The same committee voted 7-3 for a transparency bill to require local law enforcement to have public notice and comment before using new surveillance technologies (see 1805310050). Committee members who supported the measure wish SB-1186 would give more weight to public safety interests and exempt elected sheriffs and district attorneys, like last year’s version. SB-1186 goes next to the Appropriations Committee, which never considered the 2017 bill. Law enforcement groups opposed the bill in testimony, with California Police Chiefs Association lobbyist Jonathan Feldman saying requiring a public hearing is a nonstarter.
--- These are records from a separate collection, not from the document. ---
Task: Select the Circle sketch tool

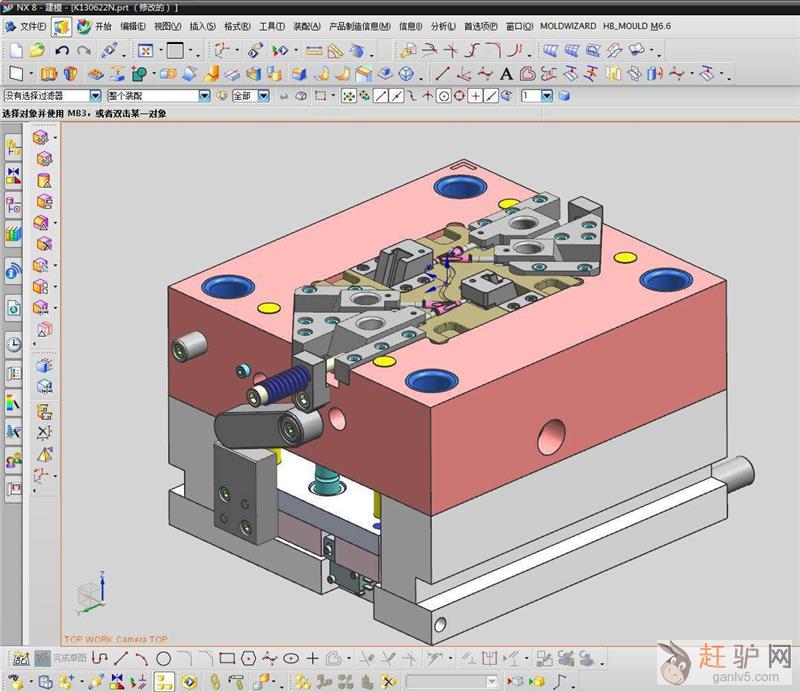Action: click(163, 658)
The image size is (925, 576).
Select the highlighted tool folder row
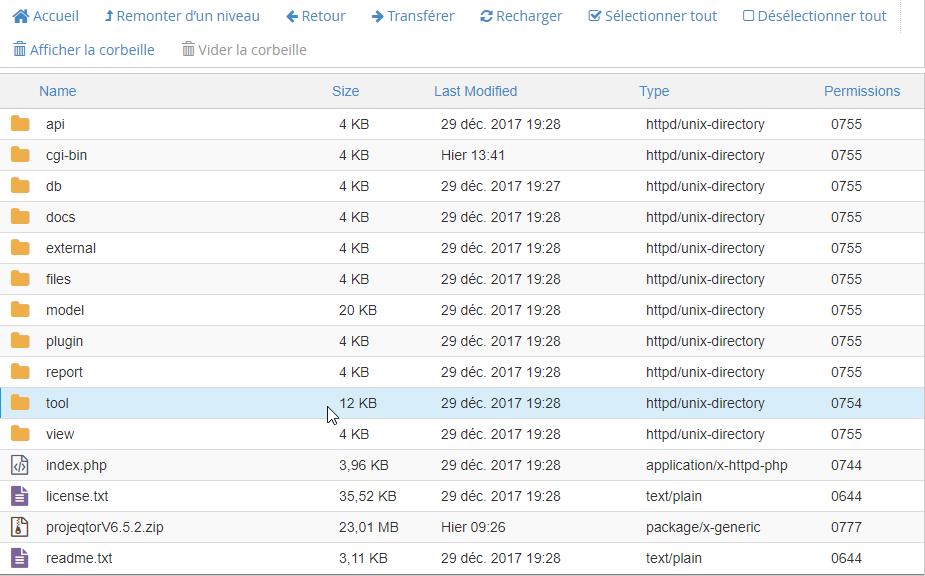point(460,403)
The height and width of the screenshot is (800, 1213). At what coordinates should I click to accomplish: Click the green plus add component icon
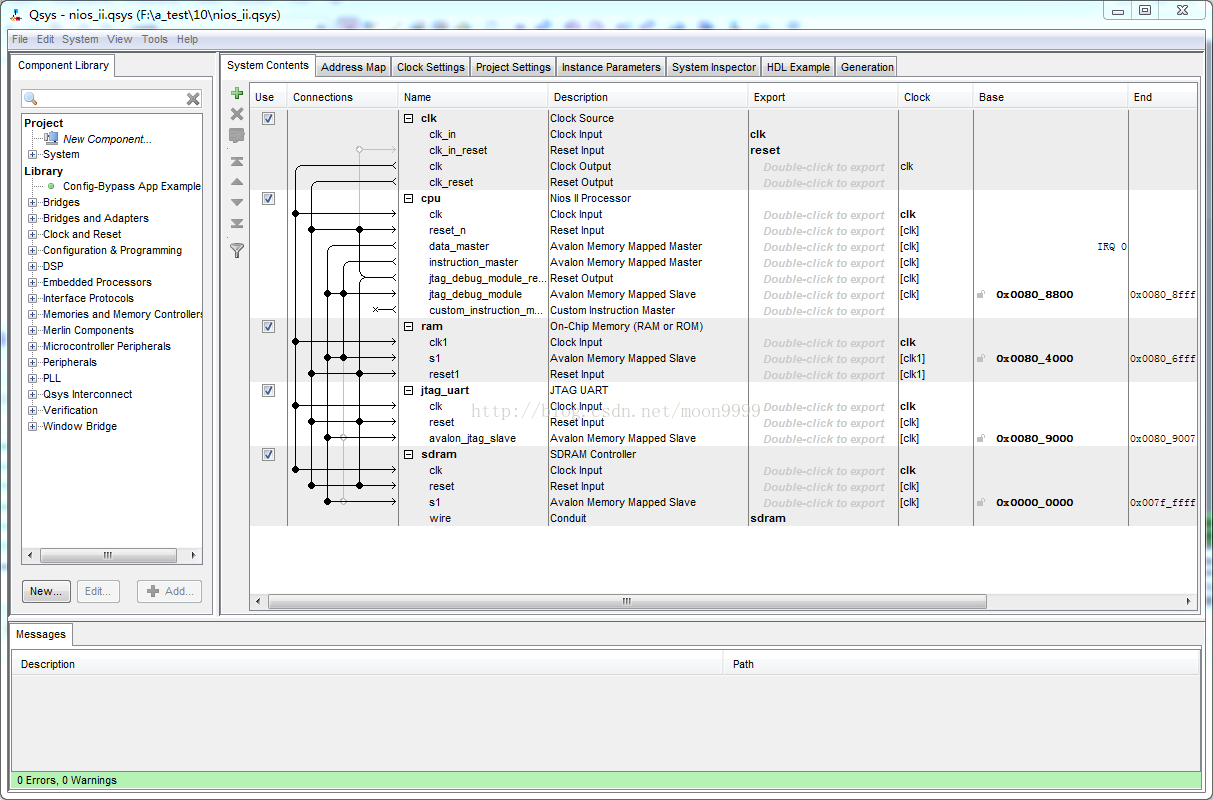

The Privacy Committee held an information-only hearing Wednesday on a privacy bill (AB-375) that Tuesday cleared the Senate Judiciary Committee and is on a fast track for passage by Thursday (see 1806260061). It’s meant to obviate a similar ballot initiative planned for November. The Senate Appropriations Committee plans to weigh the bill Thursday at 8:30 a.m. It would need a full vote by the Senate, concurrence by the Assembly and the governor’s signature before 5 p.m., the deadline to withdraw the ballot initiative.
The privacy bill is better for cable ISPs than the ballot initiative, though they oppose both, said California Cable and Telecommunications Association President Carolyn McIntyre. “There is a possibility to amend some of the provisions that are being enacted in the legislation in the future, if needed, with a majority vote of the members of each house,” she emailed. “It would be much more difficult to amend the provisions of the initiative should it be approved.” The initiative’s “substantive provisions may only be amended with the approval of 70 percent of the members of each house of the Legislature,” she said. An Internet Association official agrees.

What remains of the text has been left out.